Impactos do lixo plástico no meio ambiente

Enviada em 16/06/2020

Engajamento popular. Essa é a melhor ação a ser desenvolvida por todos os brasileiros, a fim de conter os impactos do lixo plástico no meio ambiente. Entretanto, tal prática não tem atingido seus objetivos devido à alienação de uma parcela da população e à falibilidade estatal. Destarte, é irrefutável que ocorra uma alteração do comportamento letárgico vigente no corpo coletivo e uma remodelação dos projetos midiáticos e governamentais, com o intuito de desconstruir esse contexto áspero.

Nesse sentido, o descarte irregular do lixo é uma consequência direta da alienação de boa parte dos cidadãos brasileiros. De acordo com a teoria da “Indústria Cultural”, alvitrada pelos filósofos frankfurtianos Adorno e Horkheimer, a mídia - por meio do empobrecimento dos conteúdos - nulifica a criticidade dos indivíduos, tornando-os inaptos a enfrentar óbices sociais. Sob esse viés, percebe-se que uma parcela dos sujeitos, alienada pela futilidade midiática, comporta-se apática diante da grande quantidade de plástico disperso no meio ambiente. Tal comportamento deve-se à insipiência dessas pessoas, sobretudo em relação ao grande período de tempo que esse material leva para ser decomposto.
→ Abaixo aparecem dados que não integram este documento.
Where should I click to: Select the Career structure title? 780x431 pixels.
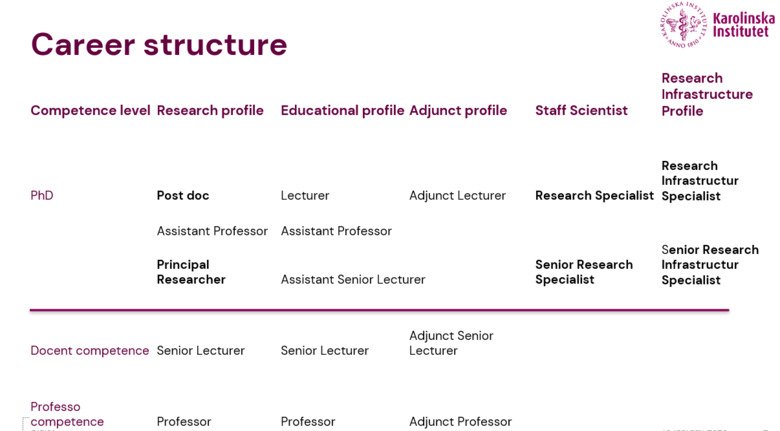159,44
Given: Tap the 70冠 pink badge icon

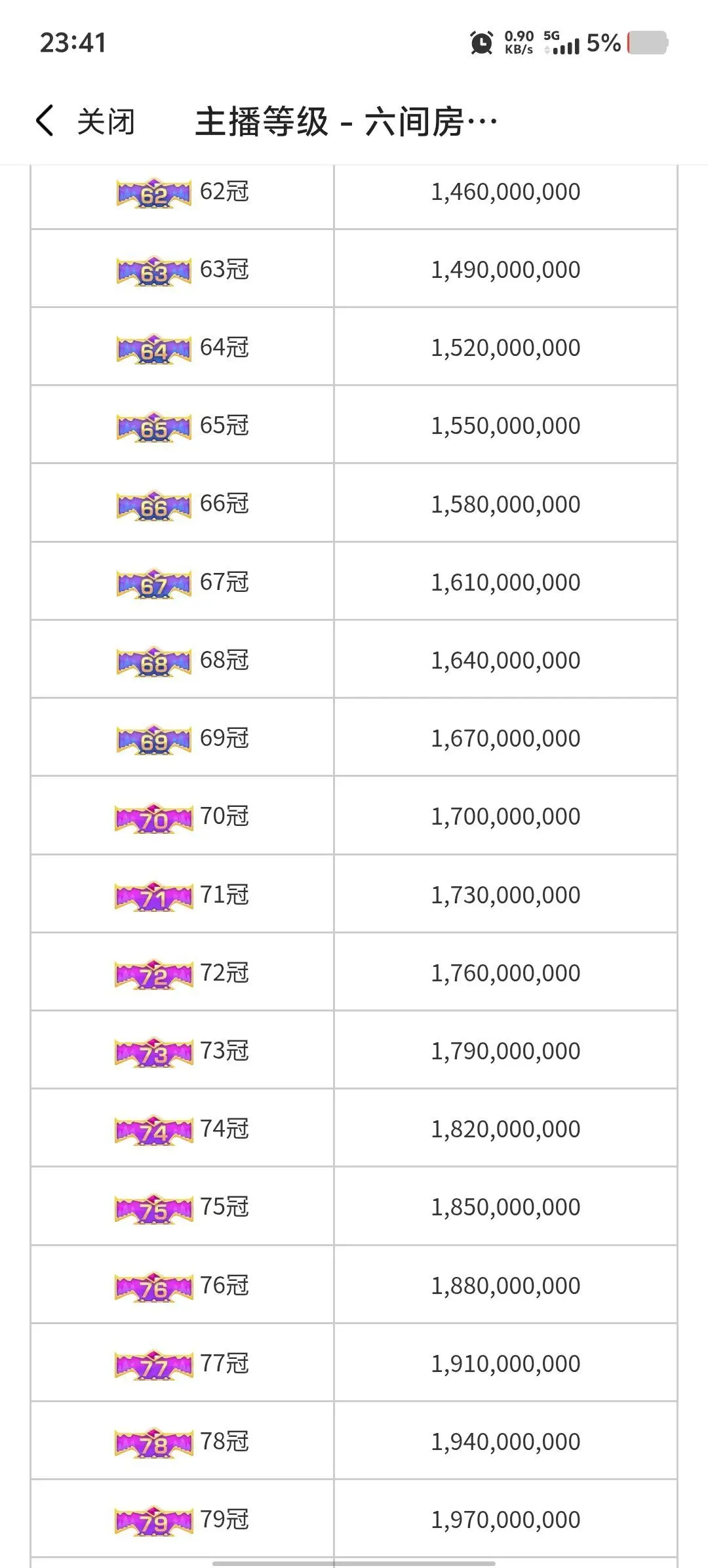Looking at the screenshot, I should (x=154, y=818).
Nesse contexto, verifica-se a urgência de ações afirmativas para mitigar essa conjuntura.

Outrossim, constata-se que, a princípio, a Constituição Cidadã assegura a todos os indivíduos multíplices direitos sociais e fundamentais. Não obstante, na prática, ao analisar os impactos do lixo plástico no meio ambiente, percebe-se a concretização do conceito de “Cidadania de papel”, proposto pelo jornalista Gilberto Dimenstein. Tal ótica deduz que, embora o Brasil apresente leis consistentes que abrangem diversos setores, elas se limitam ao plano teórico - como a garantia constitucional de um “meio ambiente ecologicamente equilibrado”. Tal legislação, ao não ser plenamente exercida na prática, tem como consequência a sensação de impunidade dos infratores e, por conseguinte, a propagação de práticas de depósito irregular de matéria plástica. Em síntese, o Poder Público, por assistir inerte ao agravamento da problemática, contribui para a perpetuação desse contexto caótico.

Urgem, portanto, ações sinérgicas entre os atores sociais, com o intuito de conter os impactos do lixo plástico no meio ambiente. Para tanto, a mídia - principal canal de comunicação hodierno - deve estabelecer campanhas que, por meio de amplas divulgações, instruam a população acerca dos malefícios da alta concentração de matéria plástica na natureza, a fim de que a postura apática supracitada seja superada. Ademais, compete ao Governo implementar, por intermédio de massivos investimentos no Poder Executivo, projetos rígidos e eficazes de fiscalização, com o escopo de punir indivíduos que realizem o descarte irregular do lixo. Por fim, tais ações sociais serão o início de uma era na qual a sociedade, dotada de engajamento popular e apoio governamental, possa progredir.